Ein grosser Schritt

Mit dem neuen NX macht Lexus einen grossen Schritt nach vorne. Das beginnt bei den Antrieben und zieht sich durch bis zum Premiumanspruch.

Lexus hat den NX überarbeitet. Und zwar nicht nur ein klein wenig, sondern: so richtig. Nach sieben Jahren in Produktion geht das Kompakt-SUV von Toyotas Oberklassemarke in die zweite Generation. Die Veränderungen zeigen sich auf den ersten Blick. Nicht nur der ohnehin schon monströse Kühlergrill ist gewachsen, sondern das ganze Auto. 20 Millimeter länger als der Vorgänger ist der neue NX und ebenso viel breiter. Der Radstand wuchs um 30 Millimeter, was kürzere Überhänge zur Folge hat. Der NX legt so das Bild des Kompakt-SUV ab und wirkt deutlich erwachsener als die erste Generation. Auch etwas schwerer ist er geworden, was aber bei unserem Testwagen einen ganz besonderen Grund hat: die 18.1 kWh grosse Batterie. Dazu kommt der Allradantrieb, der wie heute üblich kein echter Allradantrieb mit Kardanwelle ist, sondern ein zusätzlicher Elektromotor auf der Hinterachse. Dieser fügt auch noch etwas Gewicht hinzu, sodass der NX 450h+ leer rund 1.9 Tonnen auf die Waage bringt.

Eigenwilliger Weg

Zuerst gleich zur grössten Veränderung, und die ist weder der Antrieb, noch sind es die Dimensionen. Es ist die gesteigerte Qualitätsanmutung des kompakten Japaners. Wie alle Oberklassenmarken von Massenherstellern tut sich auch Lexus schwer, sich gegen die europäischen Premiumhersteller zu behaupten. Doch die Zeiten, als man zwangsläufig an Toyota erinnert wurde, wenn man am Lenkrad eines Lexus sass, sind vorbei. Die Materialien sind alle sorgfältig ausgewählt, das Leder an den Sitzen hochwertig, wenn auch in der hellen Ausführung in unserem Testwagen etwas sehr heikel gegenüber abfärbenden Jeans. Da sei ein dunkles Leder empfohlen. Beziehungsweise: das dunkle Leder.

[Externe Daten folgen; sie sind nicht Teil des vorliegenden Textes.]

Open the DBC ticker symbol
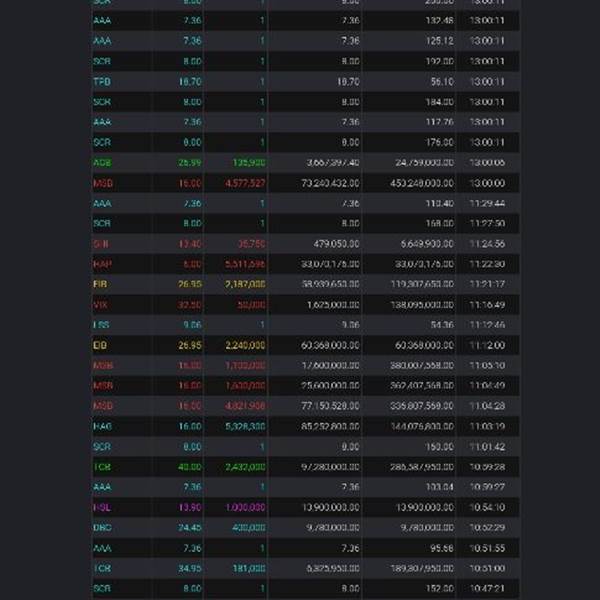The image size is (600, 600). point(102,528)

Denn an Farben stehen nur Haselnuss, Crème, Dark Rosé und – eben – Schwarz zur Auswahl. Hier zeigt sich der Unterschied zu den Deutschen, wo für ein vergleichbares Fahrzeug mindestens 17 Farbkombinationen im Angebot stünden. Ist das ein Nachteil für den Japaner? Wir finden: Nein. In allen Varianten gibt es offenporiges Holz und Oberflächen in Klavierlack, die zwar Fingerabdruckmagnete sind, sonst aber keinen Anlass zu Kritik geben. Die Verarbeitung ist einwandfrei, keine Geräusche beim Fahren, kein Knarzen der Kunststoffverkleidungen.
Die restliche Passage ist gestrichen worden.